Auch wenn niemand mit einem baldigen EU-Beitritt der Türkei rechnet, hat die EU zugesagt, wieder Fahrt in die Verhandlungen zu bringen. Neue Kapitel sollen "so bald wie möglich" eröffnet werden. Für das türkische Selbstwertgefühl dürfte schon Balsam sein, dass Davutoglu nun das dritte Mal in vier Monaten zu einem EU-Gipfel eingeladen ist - auch wenn das kein Ausdruck einer neu erwachten europäischen Liebe gegenüber der Türkei, sondern der Flüchtlingskrise geschuldet ist.
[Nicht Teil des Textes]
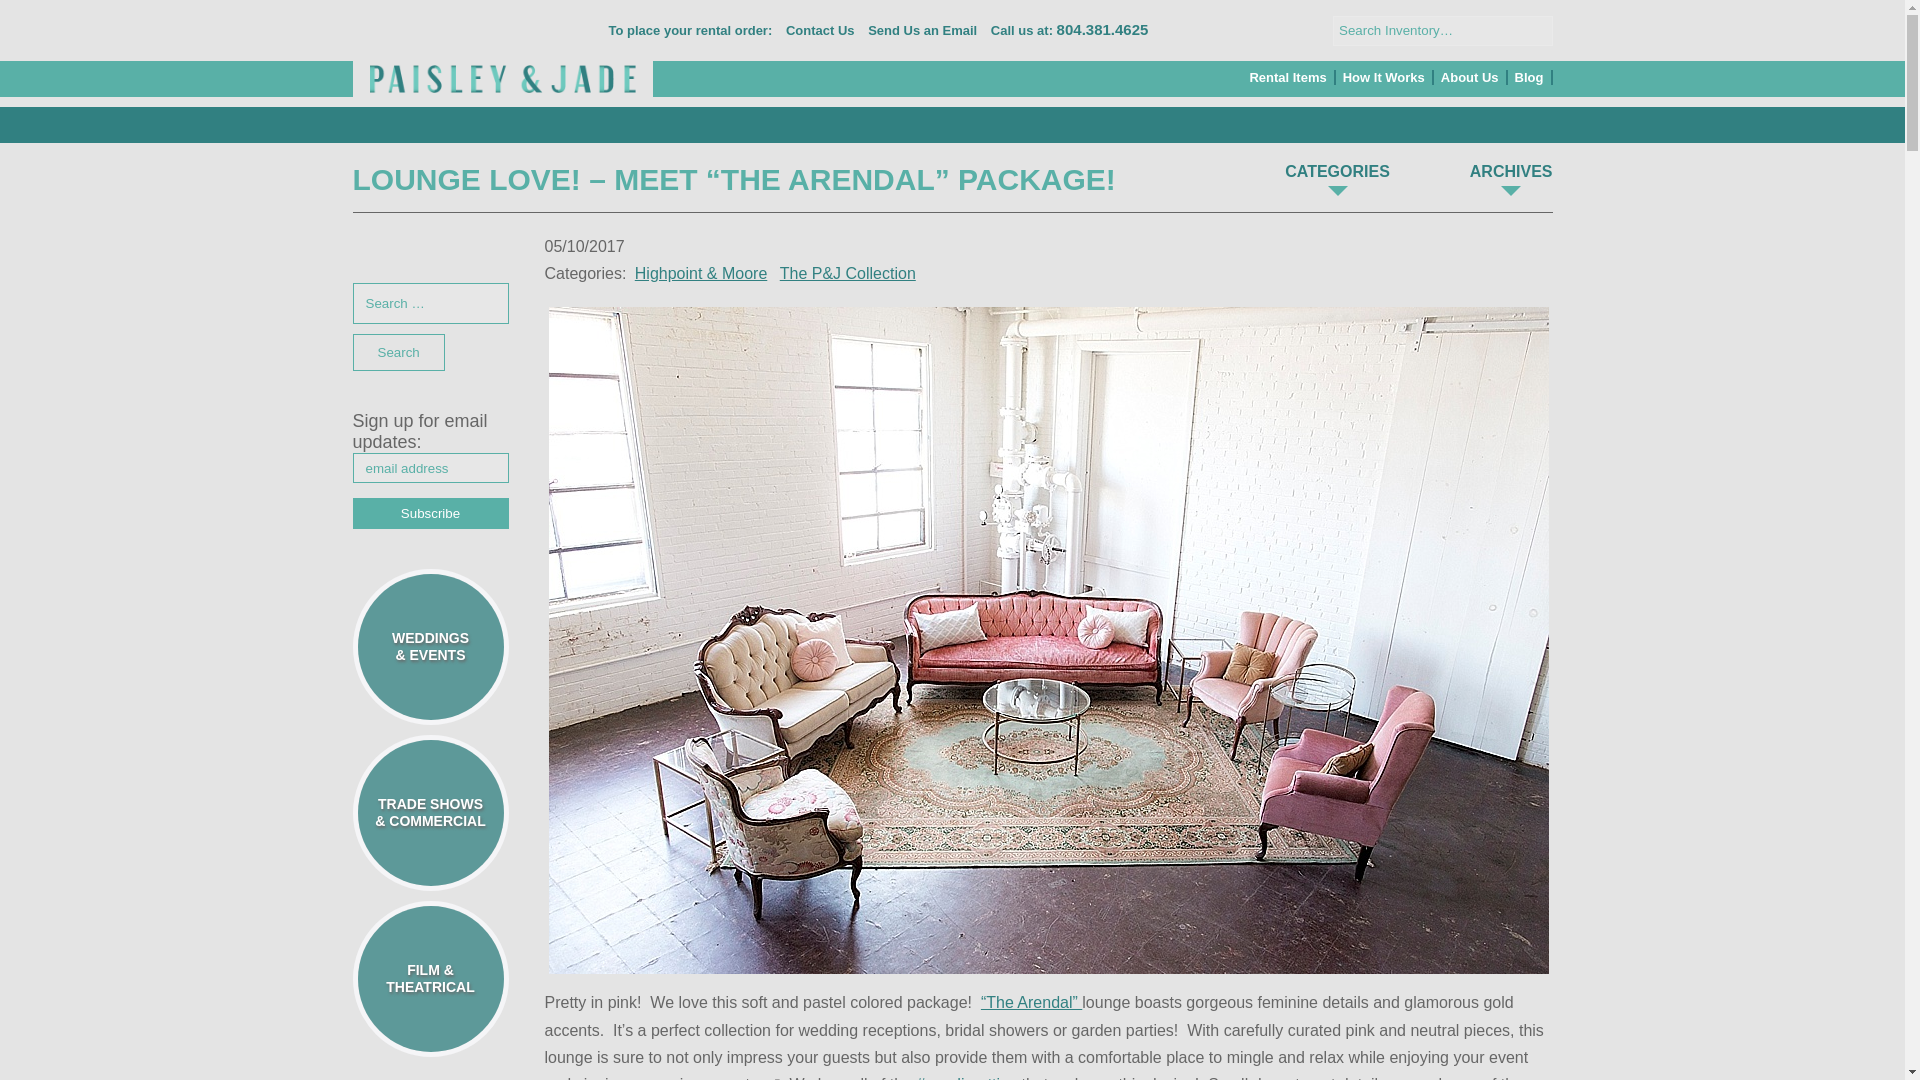  Describe the element at coordinates (1470, 78) in the screenshot. I see `About Us` at that location.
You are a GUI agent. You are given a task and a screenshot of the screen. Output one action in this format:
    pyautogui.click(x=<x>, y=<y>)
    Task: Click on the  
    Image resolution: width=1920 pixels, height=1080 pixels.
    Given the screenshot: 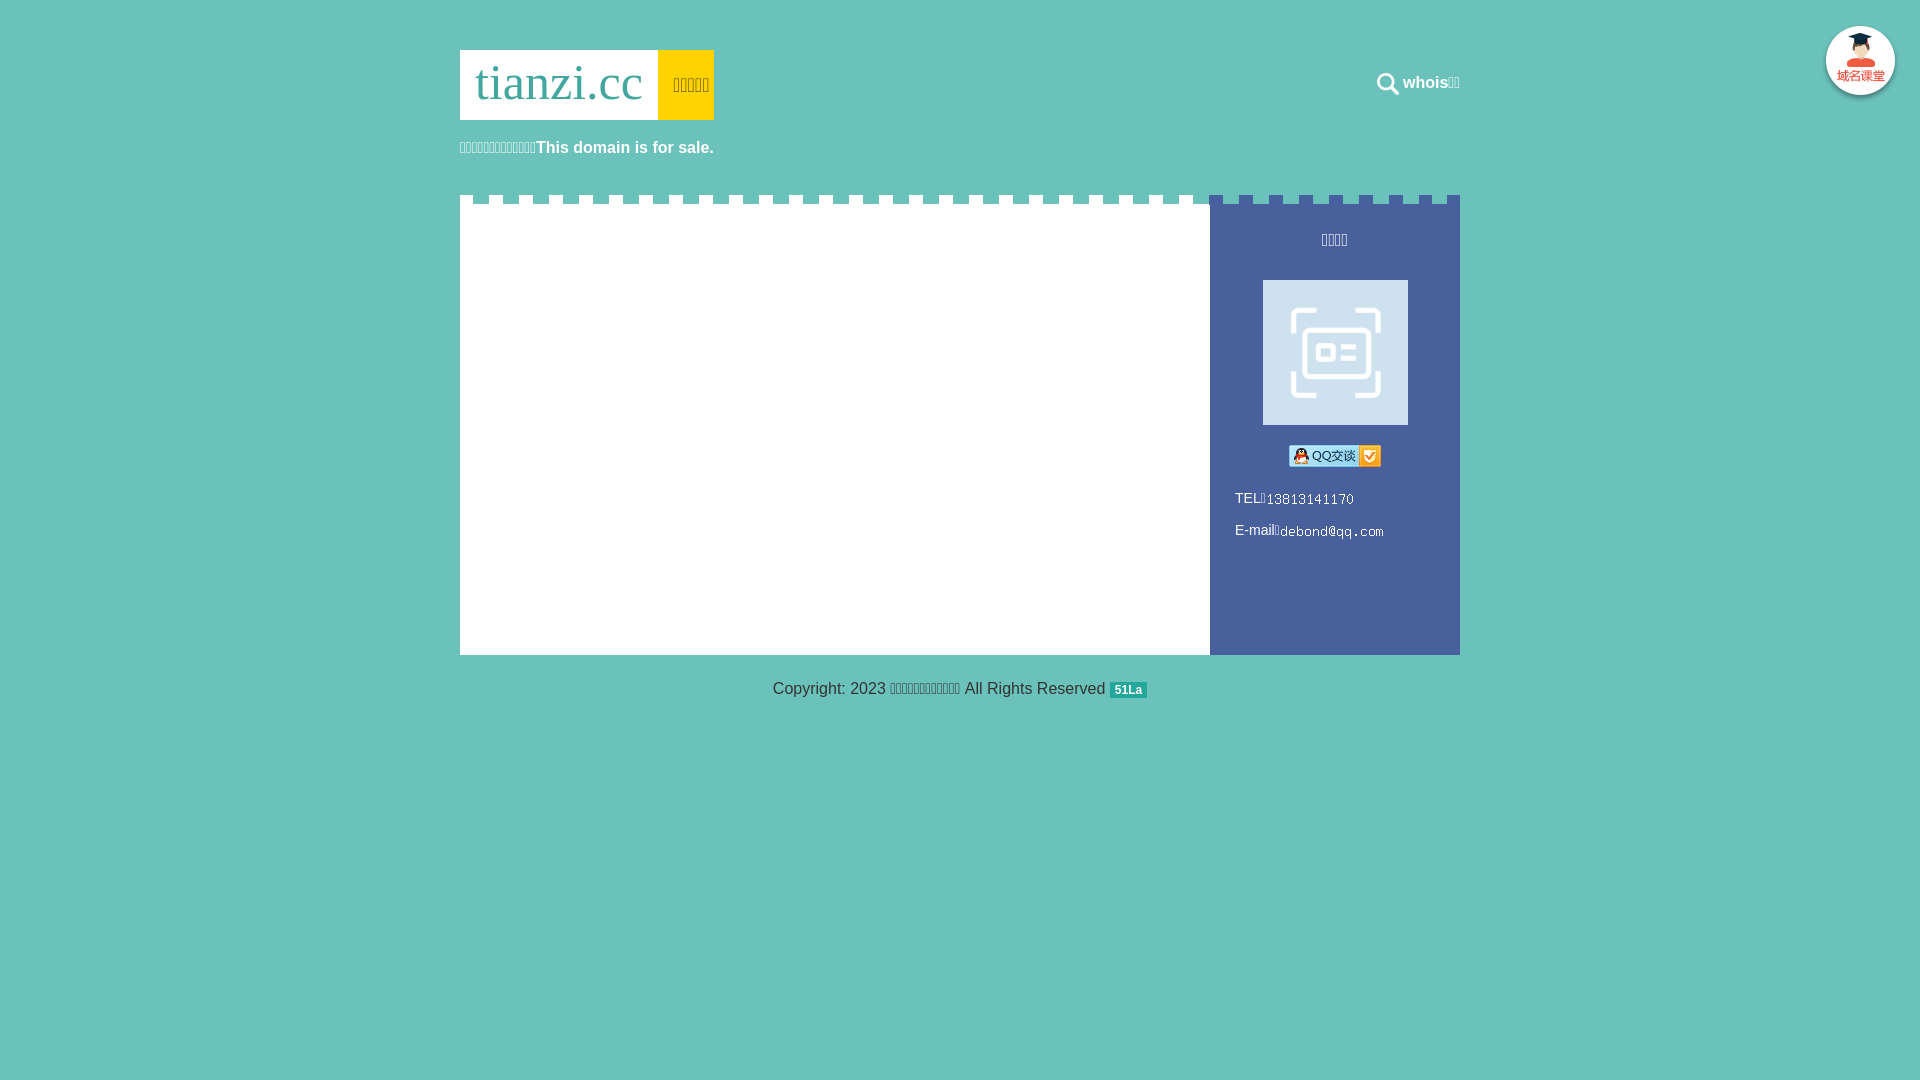 What is the action you would take?
    pyautogui.click(x=1860, y=64)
- SYRIEN: Die Türkei spricht sich seit langem dafür aus, Sicherheitszonen in Syrien zu schaffen und die Flüchtlinge dort unterzubringen. Erdogan forderte Anfang des Monats sogar, dafür eine ganze Stadt nahe der türkischen Grenze zu errichten. Das Problem: Niemand will diese Sicherheitszonen schützen. Voraussetzung wäre eine Flugverbotszone, die aber gegen den Willen Russlands keine Chance hätte. Außerdem müssten Truppen eine solche Zone am Boden verteidigen - und niemand möchte dafür Soldaten stellen.

Der Gipfelentwurf bleibt in dem Punkt vage. Dort steht, die EU werde mit der Türkei daran arbeiten, die humanitären Bedingungen in Syrien zu verbessern. Das würde "der lokalen Bevölkerung und Flüchtlingen erlauben, in Gegenden zu leben, die sicherer sein werden".